А ближайший академический институт нашего профиля находится в Новосибирске — это Институт почвоведения и агрохимии, где проводится немало исследований по рекультивации, например. Мы тесно сотрудничаем с ним, обмениваемся идеями на конференциях, так же как с московскими коллегами. Есть и интеграция с зарубежными специалистами. Наши работы по загрязнению почв, изменению климата на основе спутниковых данных всегда вызывают большой интерес. Мы в свою очередь используем в своих публикациях зарубежный опыт.

— Помогают ли выводы почвоведов в предотвращении такой проблемы, как лесные пожары?

— Почвоведение в её решении присутствует, поскольку, оценивая состояние почвенного покрова со спутника, наблюдая тепловые аномалии или исследуя уровень залегания вечной мерзлоты, мы можем прогнозировать возникновение и распространение огня. Можем делать и прогнозы о том, насколько деградируют почвы, оценивая нарушенные пожаром территории.

— Какие места на Земле можно назвать уникальными с точки зрения почвенного состава?

— Почвы уникальны в каждом конкретном случае, они отражают условия образования, участие разных геологических пород, растений. Они очень разнообразны. Однако есть небольшие территории, где фиксируют ограниченные ареалы распространения каких-либо видов почв. Существуют животные-эндемики, растения-эндемики — но есть и почвы-эндемики. Как правило, это горные участки или земли заказников. Там надо сохранять почвы как реликтовые (например, почвы темнохвойных экосистем северной части Енисейского кряжа). В других регионах создаются Красные книги почв, и в Красноярском крае редких почв на севере и в горах тоже немало. Так что и им не помешала бы Красная книга.

— Вы сами бывали в местах с реликтовыми или малоизученными почвами?

— Самой запоминающейся экспедицией для меня стала работа на плато Путорана в 2001 году. В эти дикие места люди почти не попадают, там очень красиво, много зверей в лесах, рыб в реках. Мы находились «в поле» 45 дней, жили в палатках, перемещались на вертолётах. Это была комплексная работа с участием геоботаников, зоологов, ихтиологов, почвоведов — плато было выбрано в ходе изучения воздействия «Норникеля» на природную среду в качестве фоновой территории за 300 км от комбината.

— Почему вы решили заняться изучением почв и наукой, в чём ваши основные научные интересы сегодня?

— Можно сказать, всё произошло случайно. На меня повлияла моя школьная учительница биологии, которая посоветовала идти учиться на биофак. Когда я окончила биологический факультет КГУ, мне предложили пойти в Институт леса. Работаю здесь много лет и ни разу о своём решении не пожалела.

Сейчас занимаюсь техногенными территориями, изучением скорости почвообразования на промышленных отвалах, послепожарными тепловыми аномалиями. В результате на основе наших обследований должна появиться некая классификация красноярских почв. Надеюсь, что скоро.

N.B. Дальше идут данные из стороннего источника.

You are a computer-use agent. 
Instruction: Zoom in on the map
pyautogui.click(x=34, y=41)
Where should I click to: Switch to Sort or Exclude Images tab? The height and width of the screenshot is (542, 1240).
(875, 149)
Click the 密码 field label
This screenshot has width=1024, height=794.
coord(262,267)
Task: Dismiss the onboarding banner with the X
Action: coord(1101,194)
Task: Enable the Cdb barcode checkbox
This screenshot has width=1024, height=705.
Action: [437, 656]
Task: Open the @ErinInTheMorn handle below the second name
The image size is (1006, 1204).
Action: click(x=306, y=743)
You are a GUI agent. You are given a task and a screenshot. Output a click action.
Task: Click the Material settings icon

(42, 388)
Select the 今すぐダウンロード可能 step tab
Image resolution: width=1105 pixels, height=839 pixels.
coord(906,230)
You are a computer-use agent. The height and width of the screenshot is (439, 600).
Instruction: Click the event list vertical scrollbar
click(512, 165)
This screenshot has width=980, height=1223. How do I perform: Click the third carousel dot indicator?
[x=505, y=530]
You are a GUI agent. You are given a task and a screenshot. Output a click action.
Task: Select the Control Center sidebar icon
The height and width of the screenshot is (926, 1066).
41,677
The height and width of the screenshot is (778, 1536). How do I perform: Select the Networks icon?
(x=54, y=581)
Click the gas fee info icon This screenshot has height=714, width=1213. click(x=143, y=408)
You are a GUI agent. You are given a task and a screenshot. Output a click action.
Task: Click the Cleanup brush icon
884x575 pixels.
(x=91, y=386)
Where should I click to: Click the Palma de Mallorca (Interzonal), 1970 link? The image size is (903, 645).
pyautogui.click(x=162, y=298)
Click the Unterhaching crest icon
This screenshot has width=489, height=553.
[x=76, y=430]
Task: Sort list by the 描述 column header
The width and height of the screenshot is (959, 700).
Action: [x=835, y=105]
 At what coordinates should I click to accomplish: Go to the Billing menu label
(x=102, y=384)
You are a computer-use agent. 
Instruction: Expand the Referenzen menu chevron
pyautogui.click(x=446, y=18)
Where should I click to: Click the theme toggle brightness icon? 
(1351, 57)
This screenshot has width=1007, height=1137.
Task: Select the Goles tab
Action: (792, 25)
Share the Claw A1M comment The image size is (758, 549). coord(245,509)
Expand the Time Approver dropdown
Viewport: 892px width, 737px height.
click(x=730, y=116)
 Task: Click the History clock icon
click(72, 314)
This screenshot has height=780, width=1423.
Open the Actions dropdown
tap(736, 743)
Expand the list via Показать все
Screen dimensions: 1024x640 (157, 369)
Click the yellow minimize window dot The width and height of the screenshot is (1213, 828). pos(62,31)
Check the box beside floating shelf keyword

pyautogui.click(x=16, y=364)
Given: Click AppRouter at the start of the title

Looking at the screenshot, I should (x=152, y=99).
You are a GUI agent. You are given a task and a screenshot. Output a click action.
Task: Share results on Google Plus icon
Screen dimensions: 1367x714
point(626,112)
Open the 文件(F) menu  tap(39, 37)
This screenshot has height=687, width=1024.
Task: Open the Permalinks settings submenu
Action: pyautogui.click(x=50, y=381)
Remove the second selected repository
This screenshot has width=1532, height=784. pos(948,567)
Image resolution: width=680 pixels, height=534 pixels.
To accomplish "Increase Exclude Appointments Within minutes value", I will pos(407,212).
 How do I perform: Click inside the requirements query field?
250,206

— В каком состоянии они находятся по сравнению с почвами других регионов?

— Вообще за Уралом, где плотность населения поменьше, почвы пребывают в более хорошем состоянии, чем в европейской части, где антропогенно преобразованными являются 90% территории. У нас всё-таки есть участки, и даже в самом Красноярске, где сохраняются естественные почвы. Например, это берёзовая роща в Академгородке. Но в индустриально развитых районах Красноярска или в центре города, конечно, почвы являются антропогенно преобразованными и техногенными.

— Можно ли в связи с этим восстановить деревья, например, в Центральном парке?

— Это реально, но в комплексе с другими мерами — снижением стрессового влияния атмосферных поллютантов. Обновление почвы не поможет, если сохранятся в прежнем объёме вредные выбросы. В большом городе с этим сложно. Но учёные, и в том числе почвоведы, находятся в постоянном поиске решений экологических проблем: разрабатываются нормативы содержания загрязняющих веществ, методы мониторинга за состоянием почв, способы ремедиации.